2022 Annual Meeting

(483f) Multi-Objective Optimization of Flexible Integrated Biorefinery Design

Authors

Ierapetritou, M., University of Delaware
The growing concerns over global warming and environmental issues motivate the research on replacing oil-based feedstocks with biomass raw material for chemical and fuel production. Various technologies have been developed, scaled up, and commercialized over the years.1 However, most biomass conversion technologies are optimized to selectively convert a specific feedstock component (e.g., cellulose,2 hemicellulose,3 or lignin4) while the rest becomes the waste stream.
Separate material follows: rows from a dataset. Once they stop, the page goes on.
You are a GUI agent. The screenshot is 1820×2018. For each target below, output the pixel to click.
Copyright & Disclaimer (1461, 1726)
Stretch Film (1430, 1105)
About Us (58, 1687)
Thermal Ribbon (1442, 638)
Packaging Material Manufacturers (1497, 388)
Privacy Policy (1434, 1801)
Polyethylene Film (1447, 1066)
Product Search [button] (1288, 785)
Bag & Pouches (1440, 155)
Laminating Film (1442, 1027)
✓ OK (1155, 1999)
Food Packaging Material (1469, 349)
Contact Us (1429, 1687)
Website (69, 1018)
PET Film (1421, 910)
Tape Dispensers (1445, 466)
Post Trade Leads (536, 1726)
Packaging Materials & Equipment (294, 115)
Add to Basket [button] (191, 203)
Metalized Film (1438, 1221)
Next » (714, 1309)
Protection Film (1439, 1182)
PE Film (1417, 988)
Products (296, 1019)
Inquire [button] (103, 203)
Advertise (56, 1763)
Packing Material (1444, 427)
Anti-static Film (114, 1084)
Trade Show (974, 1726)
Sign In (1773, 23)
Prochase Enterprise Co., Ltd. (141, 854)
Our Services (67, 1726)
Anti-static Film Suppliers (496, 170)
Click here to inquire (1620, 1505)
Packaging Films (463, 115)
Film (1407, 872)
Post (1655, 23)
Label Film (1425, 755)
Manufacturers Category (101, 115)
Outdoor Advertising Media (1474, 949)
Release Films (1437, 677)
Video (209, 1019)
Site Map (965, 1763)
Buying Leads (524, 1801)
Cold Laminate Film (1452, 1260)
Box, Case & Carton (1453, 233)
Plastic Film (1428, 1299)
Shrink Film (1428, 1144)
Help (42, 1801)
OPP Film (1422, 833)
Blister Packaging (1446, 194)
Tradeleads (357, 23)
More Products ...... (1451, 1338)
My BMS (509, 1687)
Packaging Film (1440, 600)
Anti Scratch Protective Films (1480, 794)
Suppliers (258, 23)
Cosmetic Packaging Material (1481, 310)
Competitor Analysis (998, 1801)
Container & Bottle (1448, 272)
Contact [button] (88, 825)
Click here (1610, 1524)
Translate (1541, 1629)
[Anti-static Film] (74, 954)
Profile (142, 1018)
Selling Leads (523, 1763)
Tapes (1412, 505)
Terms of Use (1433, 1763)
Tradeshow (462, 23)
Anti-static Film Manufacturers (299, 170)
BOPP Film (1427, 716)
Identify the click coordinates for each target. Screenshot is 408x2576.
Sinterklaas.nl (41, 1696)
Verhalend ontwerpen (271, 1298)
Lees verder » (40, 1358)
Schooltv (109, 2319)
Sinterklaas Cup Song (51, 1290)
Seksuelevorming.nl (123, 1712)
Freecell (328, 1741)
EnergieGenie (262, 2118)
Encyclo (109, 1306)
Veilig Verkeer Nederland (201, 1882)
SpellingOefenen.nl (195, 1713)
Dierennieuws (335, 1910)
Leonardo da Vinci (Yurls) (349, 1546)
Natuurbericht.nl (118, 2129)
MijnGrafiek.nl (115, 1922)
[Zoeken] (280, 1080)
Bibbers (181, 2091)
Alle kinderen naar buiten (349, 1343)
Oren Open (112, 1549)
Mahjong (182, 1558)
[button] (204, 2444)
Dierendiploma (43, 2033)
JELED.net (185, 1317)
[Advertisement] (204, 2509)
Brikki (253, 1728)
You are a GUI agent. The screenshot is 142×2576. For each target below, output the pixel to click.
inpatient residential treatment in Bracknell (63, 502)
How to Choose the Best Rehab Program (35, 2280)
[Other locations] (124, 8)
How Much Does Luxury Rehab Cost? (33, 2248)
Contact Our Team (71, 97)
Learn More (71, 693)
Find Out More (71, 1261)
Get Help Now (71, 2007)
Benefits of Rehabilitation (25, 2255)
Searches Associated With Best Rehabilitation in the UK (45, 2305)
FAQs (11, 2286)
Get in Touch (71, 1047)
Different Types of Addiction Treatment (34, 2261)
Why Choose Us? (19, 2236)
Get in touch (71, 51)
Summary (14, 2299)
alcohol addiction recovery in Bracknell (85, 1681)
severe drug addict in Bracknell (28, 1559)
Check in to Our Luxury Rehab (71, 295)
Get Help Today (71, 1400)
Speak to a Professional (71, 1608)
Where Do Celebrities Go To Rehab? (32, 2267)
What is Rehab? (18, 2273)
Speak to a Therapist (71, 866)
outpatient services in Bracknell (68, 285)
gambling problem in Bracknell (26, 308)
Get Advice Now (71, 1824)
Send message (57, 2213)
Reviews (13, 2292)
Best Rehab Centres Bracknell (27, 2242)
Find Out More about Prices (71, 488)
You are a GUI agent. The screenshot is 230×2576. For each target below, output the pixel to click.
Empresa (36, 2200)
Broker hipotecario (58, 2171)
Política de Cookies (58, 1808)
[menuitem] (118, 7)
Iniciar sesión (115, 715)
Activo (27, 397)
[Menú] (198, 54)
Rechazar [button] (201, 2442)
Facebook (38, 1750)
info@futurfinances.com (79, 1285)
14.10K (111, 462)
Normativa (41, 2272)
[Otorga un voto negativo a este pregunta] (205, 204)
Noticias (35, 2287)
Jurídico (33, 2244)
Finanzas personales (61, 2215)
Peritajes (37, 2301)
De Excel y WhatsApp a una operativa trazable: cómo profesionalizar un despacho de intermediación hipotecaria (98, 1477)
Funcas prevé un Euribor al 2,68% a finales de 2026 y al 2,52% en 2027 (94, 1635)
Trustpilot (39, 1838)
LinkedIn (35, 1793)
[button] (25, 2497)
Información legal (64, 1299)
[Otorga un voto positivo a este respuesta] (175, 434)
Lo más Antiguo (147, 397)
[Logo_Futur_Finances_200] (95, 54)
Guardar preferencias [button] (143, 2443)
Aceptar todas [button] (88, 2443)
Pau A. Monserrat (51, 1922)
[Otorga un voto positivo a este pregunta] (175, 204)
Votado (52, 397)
Hence, the integrated biorefinery is proposed to combine different conversion technologies and fully utilize all biomass components.5 The superstructure optimization framework with all available alternative reaction routes is commonly used to design the biorefinery.6 In addition to selecting the most economical or sustainable feedstock-technology-product combinations, the integrated biorefinery strategy also gives the process more flexibility to adjust its production in the volatile chemical market.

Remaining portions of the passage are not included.